With QuickPatch is also possible to patch/disassemble a binary file for the architectures x86-32 x86-64 arm and arm64.
It is based on Capstone and Keystone.
Here we will see how to use the software with a very simple example.
This is the source of the file that we are going to analyze:
#include <stdio.h>
#include <stdlib.h>
#include <string.h>
#define PASSWORD "patch_me"
#define SIZE 256
int main(void) {
char buffer[SIZE];
printf("Password: ");
fgets(buffer, SIZE, stdin);
if (strncmp(buffer, PASSWORD, strlen(buffer)-1) == 0) {
printf("Password correct!\n");
return 0;
}
printf("Password incorrect!\n");
return 0;
}
Compile it:
$ gcc -o patch_me_pie -fpie -pie patch_me.c
checksec patch_me_pie
[*] '/home/andrea/patch/tests/patch_me_pie'
Arch: amd64-64-little
RELRO: Partial RELRO
Stack: Canary found
NX: NX enabled
PIE: PIE enabled
It is a very simple program, and we want to see the message “Password correct!” for any user password, for that purpose we have to patch it.
Patch the binary with GDB
$ gdb ./tests/patch_me_pie
gdb> source gdbQuickPatch.py
gdb> b main
gdb> run
gdb> disassemble main
Dump of assembler code for function main:
0x0000555555554920 <+0>: push rbp
0x0000555555554921 <+1>: mov rbp,rsp
=> 0x0000555555554924 <+4>: sub rsp,0x110
0x000055555555492b <+11>: mov rax,QWORD PTR fs:0x28
0x0000555555554934 <+20>: mov QWORD PTR [rbp-0x8],rax
0x0000555555554938 <+24>: xor eax,eax
0x000055555555493a <+26>: lea rdi,[rip+0x113] # 0x555555554a54
0x0000555555554941 <+33>: mov eax,0x0
0x0000555555554946 <+38>: call 0x5555555547b0 <printf@plt>
0x000055555555494b <+43>: mov rdx,QWORD PTR [rip+0x20070e] # 0x555555755060 <stdin@@GLIBC_2.2.5>
0x0000555555554952 <+50>: lea rax,[rbp-0x110]

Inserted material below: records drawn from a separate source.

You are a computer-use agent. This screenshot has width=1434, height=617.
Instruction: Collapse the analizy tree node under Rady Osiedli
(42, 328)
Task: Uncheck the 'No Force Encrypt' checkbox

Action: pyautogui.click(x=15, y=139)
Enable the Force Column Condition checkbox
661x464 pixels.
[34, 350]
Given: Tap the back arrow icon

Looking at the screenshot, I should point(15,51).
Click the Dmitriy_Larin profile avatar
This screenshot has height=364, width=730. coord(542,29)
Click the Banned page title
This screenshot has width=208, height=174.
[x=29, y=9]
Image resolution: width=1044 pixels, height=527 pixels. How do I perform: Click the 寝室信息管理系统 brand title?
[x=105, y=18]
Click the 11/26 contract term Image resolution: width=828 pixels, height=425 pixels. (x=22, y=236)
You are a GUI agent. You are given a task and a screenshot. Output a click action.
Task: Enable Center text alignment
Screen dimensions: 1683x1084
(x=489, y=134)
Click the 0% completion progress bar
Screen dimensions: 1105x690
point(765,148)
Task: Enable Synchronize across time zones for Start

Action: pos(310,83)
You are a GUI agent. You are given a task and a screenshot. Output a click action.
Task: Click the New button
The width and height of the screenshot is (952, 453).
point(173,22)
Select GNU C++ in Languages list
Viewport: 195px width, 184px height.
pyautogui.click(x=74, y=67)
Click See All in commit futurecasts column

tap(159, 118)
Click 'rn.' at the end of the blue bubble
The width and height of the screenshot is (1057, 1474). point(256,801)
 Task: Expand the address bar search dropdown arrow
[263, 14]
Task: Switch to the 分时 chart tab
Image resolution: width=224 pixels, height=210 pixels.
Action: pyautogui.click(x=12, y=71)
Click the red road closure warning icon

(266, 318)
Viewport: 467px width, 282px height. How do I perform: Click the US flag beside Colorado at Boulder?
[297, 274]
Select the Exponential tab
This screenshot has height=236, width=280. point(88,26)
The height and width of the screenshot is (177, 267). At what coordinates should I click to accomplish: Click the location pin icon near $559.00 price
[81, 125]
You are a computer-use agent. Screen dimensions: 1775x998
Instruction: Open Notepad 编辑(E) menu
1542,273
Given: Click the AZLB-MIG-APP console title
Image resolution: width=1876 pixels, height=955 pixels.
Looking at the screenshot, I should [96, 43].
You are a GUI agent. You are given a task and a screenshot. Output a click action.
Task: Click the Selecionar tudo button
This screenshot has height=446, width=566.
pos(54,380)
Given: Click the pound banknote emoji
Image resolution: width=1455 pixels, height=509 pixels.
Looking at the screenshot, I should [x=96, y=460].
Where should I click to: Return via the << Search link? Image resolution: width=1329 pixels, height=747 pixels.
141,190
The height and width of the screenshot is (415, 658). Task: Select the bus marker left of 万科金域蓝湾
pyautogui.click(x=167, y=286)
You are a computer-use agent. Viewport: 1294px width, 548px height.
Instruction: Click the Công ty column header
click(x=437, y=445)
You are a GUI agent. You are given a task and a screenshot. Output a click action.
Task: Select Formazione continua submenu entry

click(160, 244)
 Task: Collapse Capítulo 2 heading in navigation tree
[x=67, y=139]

0x0000555555554959 <+57>: mov esi,0x100
0x000055555555495e <+62>: mov rdi,rax
0x0000555555554961 <+65>: call 0x5555555547d0 <fgets@plt>
0x0000555555554966 <+70>: lea rax,[rbp-0x110]
0x000055555555496d <+77>: mov rdi,rax
0x0000555555554970 <+80>: call 0x555555554790 <strlen@plt>
0x0000555555554975 <+85>: lea rdx,[rax-0x1]
0x0000555555554979 <+89>: lea rax,[rbp-0x110]
0x0000555555554980 <+96>: lea rsi,[rip+0xd8] # 0x555555554a5f
0x0000555555554987 <+103>: mov rdi,rax
0x000055555555498a <+106>: call 0x555555554770 <strncmp@plt>
0x000055555555498f <+111>: test eax,eax
0x0000555555554991 <+113>: jne 0x5555555549a6 <main+134>
0x0000555555554993 <+115>: lea rdi,[rip+0xce] # 0x555555554a68
0x000055555555499a <+122>: call 0x555555554780 <puts@plt>
0x000055555555499f <+127>: mov eax,0x0
0x00005555555549a4 <+132>: jmp 0x5555555549b7 <main+151>
0x00005555555549a6 <+134>: lea rdi,[rip+0xcd] # 0x555555554a7a
0x00005555555549ad <+141>: call 0x555555554780 <puts@plt>
0x00005555555549b2 <+146>: mov eax,0x0
0x00005555555549b7 <+151>: mov rcx,QWORD PTR [rbp-0x8]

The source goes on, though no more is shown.